I believe in heroes – everyday people accomplishing the extraordinary. By extraordinary, I don’t mean feats of superhuman strength or projects with worldwide affect – I mean the simple extraordinary. The simple things that people – these heroes – do that affect others with immeasurable magnitude. My sister is a hero – my hero.
I think I’ve know this since she was born, but I didn’t fully realize it until she graduated from high school. There is a ten year gap between us so I have the good fortune to be able to watch her almost as if from above – not from that base perspective that we usually see our siblings from. To me, she isn’t the person who stole my clothes growing up (a three-year old doesn’t have much want for a 13-year old’s stuff) or tattled on me to mom. To me, she has always been a miracle; but when she graduated high school, I realized that she was other people’s miracle as well.
On one of our last days together before she left for a college some 1300 miles away, I read her yearbook. It was chock full of signatures, like all the yearbooks of poplar kids, but what touched me was that most of the deepest and most beautiful passages came not from her friends but from her teachers. As a parent, I’m used to seeing “your son/daughter (enter name here) is a pleasure to have in class, blah, blah, blah.” In my sister’s yearbook, though, were specific memories from her teachers. Reasons why they would genuinely miss her, explanations of how she had touched their lives and even made them better teachers. How overwhelming – here was this child, this teenager who had come to them to learn and in the end, they had been taught by her.

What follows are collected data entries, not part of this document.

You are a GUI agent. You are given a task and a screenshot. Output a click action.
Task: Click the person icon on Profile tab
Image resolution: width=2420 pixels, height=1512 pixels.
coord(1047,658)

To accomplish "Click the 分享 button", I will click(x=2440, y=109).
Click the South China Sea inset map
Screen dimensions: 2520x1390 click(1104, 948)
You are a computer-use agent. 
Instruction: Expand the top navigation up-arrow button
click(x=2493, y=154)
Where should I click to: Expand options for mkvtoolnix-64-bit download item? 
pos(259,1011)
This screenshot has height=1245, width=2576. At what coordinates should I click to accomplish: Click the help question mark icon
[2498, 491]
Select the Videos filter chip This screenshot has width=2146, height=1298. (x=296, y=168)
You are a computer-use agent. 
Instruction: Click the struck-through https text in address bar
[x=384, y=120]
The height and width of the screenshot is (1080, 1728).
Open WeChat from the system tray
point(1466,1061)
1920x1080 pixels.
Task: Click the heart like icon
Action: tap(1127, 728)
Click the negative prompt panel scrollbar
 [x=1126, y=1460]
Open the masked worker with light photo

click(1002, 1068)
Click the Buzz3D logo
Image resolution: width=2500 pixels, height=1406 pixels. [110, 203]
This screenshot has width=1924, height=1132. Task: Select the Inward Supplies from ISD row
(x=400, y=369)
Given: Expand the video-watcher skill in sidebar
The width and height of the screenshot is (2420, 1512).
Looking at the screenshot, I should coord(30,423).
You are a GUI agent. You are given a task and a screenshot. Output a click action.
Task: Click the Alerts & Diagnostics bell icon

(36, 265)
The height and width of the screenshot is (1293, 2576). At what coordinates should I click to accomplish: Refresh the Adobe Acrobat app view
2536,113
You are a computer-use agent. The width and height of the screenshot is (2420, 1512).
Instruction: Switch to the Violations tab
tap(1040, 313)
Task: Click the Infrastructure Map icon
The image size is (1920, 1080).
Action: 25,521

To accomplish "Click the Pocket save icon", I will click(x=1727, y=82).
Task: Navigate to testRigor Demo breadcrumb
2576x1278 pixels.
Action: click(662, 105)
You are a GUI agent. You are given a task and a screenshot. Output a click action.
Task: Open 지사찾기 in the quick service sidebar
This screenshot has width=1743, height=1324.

They had watched over her for four years and marveled in the simple things that she did. How hard she pushed herself in class, how many volunteer projects she took on, how she could excite and involve even the most stubborn of outcasts, how her kindness and enthusiasm reached every corner of a room. I knew all of these things about her, but it filled me with indescribable emotion to see other people knew them too. I cannot wait for her to grow up because I am sure that every single life that she touches will be better for having been touched by her. She embodies the ripple in a still pond – moving ever farther outward until the whole pond is alive with movement. I know that she will continue to do small things with big impact. I believe that she is a hero and that heroes exist all around us, quietly accomplishing the amazing every day.